There are alternative practical minibus training sessions offered to these inherited D1 holders, as well as those refreshing their skills, but these are not a legal requirement.

Exception 3. Minibus Weight

Minibus manufacturers such as Ford, Mercedes, Citroen, Peugeot and Renault continue to improve the safety and quality of their factory built minibuses without any concern for licence weight limits. 

However, to avoid the need for a D1 licence, a few vehicle convertors offer a ‘light-weight’ minibus which can carry 16 passengers with disabled access (weighing less than 4.25 tonnes) that is essentially a converted panel van with a basic ramp. They are not factory built and are missing the heavier safety features like side impact bars. It also doesn’t take into consideration the minibus might be overweight with sports equipment and a rugby team.

This is an option currently being offered to schools who believe that the minibus can then be driven by anyone over 21 holding a standard car licence, which I consider a potentially massive safety issue.

Changing the law so all drivers of 8+ vehicles must hold a full D1 licence

The safest option for school staff (who are not specific paid drivers) is a fully trained D1 licence, assessed at least every three years and driving a factory built minibus. Exploiting any of the exceptions above presents a legal or safety risk which is otherwise avoidable.

We are campaigning to raise awareness of the current risks and eliminate the exceptions to simply bring us in line with the other 27 countries within the European Union who, since 1997 require their drivers to have a full D1 licence if they are carrying more than 8 passengers.
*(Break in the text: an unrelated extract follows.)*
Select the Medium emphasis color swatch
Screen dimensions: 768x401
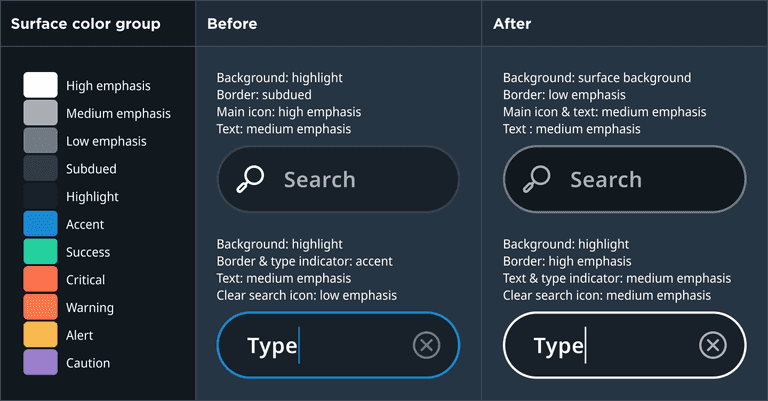[40, 113]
Greater than Eight campaign objectives and petition

Castle Minibus wants to:

  • Raise awareness of the risks associated with not having a full D1 licence holder driving minibuses whether for schools or communities; no medical checks, eye tests, theory or professional practical training
  • Make getting a full D1 licence a priority
  • Petition the government to remove the exceptions of volunteer drivers and weight of the vehicle so all drivers of 8+ passengers must hold a D1 licence
  • All minibus drivers in the UK match the same level of safety standards that is required in the other 27 countries of the European Union

The Greater than Eight campaign, launched by Castle Minibus in September 2017 includes a government petition supported online with a website and social media campaign, Greater than 8+ bumper stickers for schools/organisations with full D1 licences, and a press and email campaign to schools, colleges and local authorities.
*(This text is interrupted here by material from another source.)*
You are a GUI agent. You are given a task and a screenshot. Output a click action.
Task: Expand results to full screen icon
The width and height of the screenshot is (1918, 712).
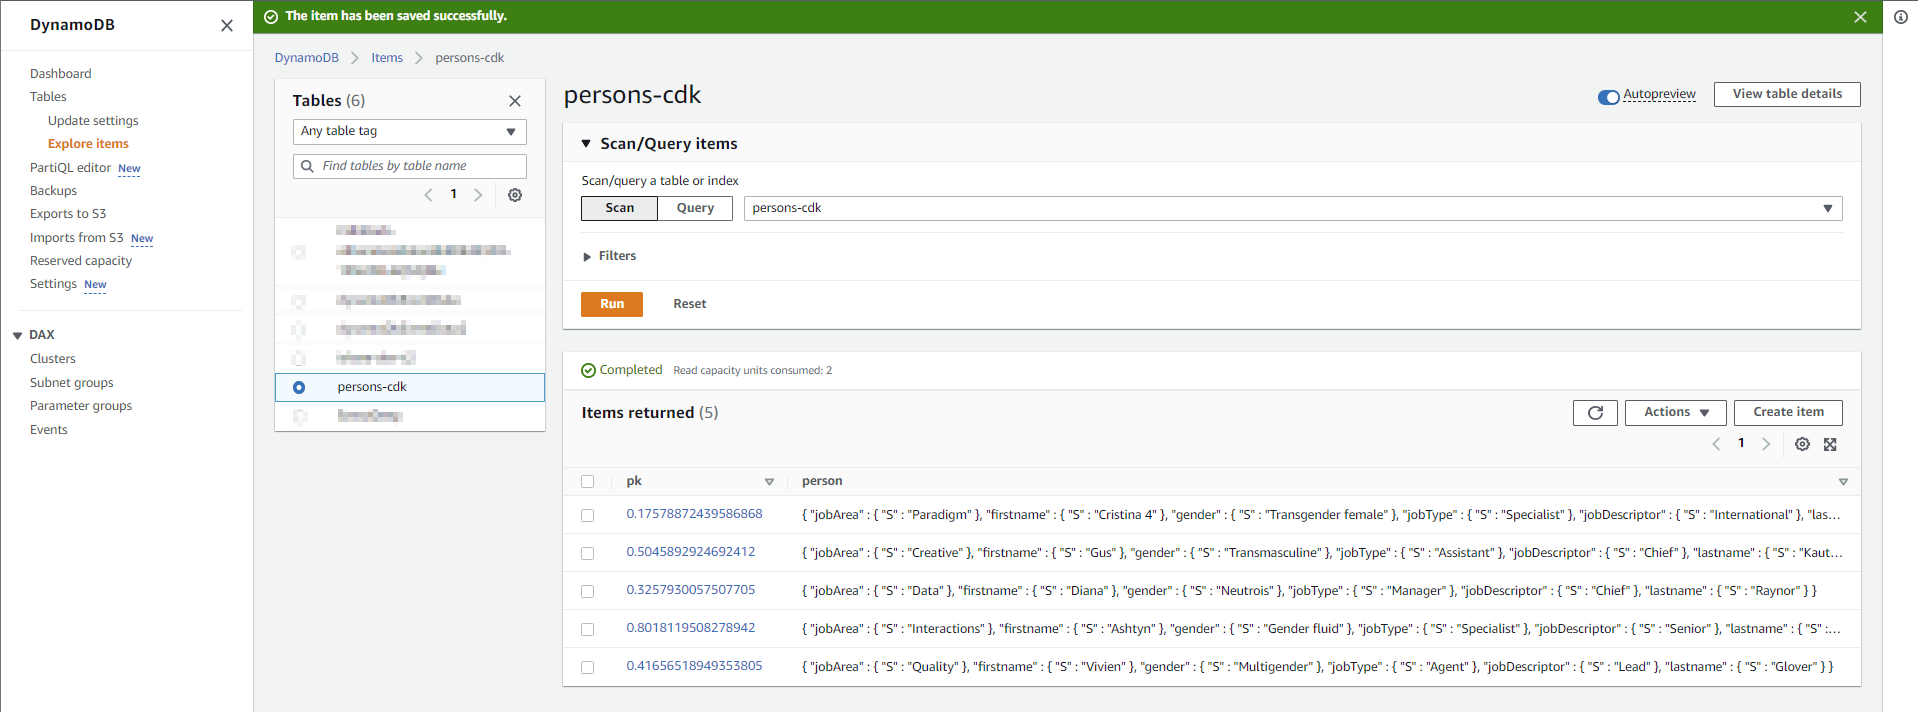click(1830, 445)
We have already been featured in The Independent Schools Magazine, Bus and Coach Buyer magazine and The Oxford Times – In Business section. We are soon to be featured in The Bursar’s Review.

To sign the petition and join the many others campaigning for minibus safety, click here.
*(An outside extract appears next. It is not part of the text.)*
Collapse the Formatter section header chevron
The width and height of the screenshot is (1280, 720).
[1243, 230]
Here’s what Pat Harris of BUSK UK had to say about our campaign,

‘One thing that has stuck with me over the years is this...parents of children that died in that (M40) crash (in 1997) are still angry that the circumstances that led to the crash that stole their children's lives and futures, still exist today. How shameful is that, that the Government Mr. Grayling, has still not demanded safer standards for school children? Are you going to be the one that will make a difference and ensure that all teachers driving pupils in minibuses, are legally required to be fit and healthy to drive, have eye tests and medicals every three to five years, have their driver licenses checked on a regular basis to ensure they are clean and to just make sure they still hold one?! Are you going to be the one that demands teachers are adequately trained, including undergoing CPC training and are required to clearly understand their legal obligations when driving a minibus because right now? BUSK can reveal that there are many, many, in fact, far too many schools up and down the country that are operating illegally and thus, putting pupils and teachers at risk.’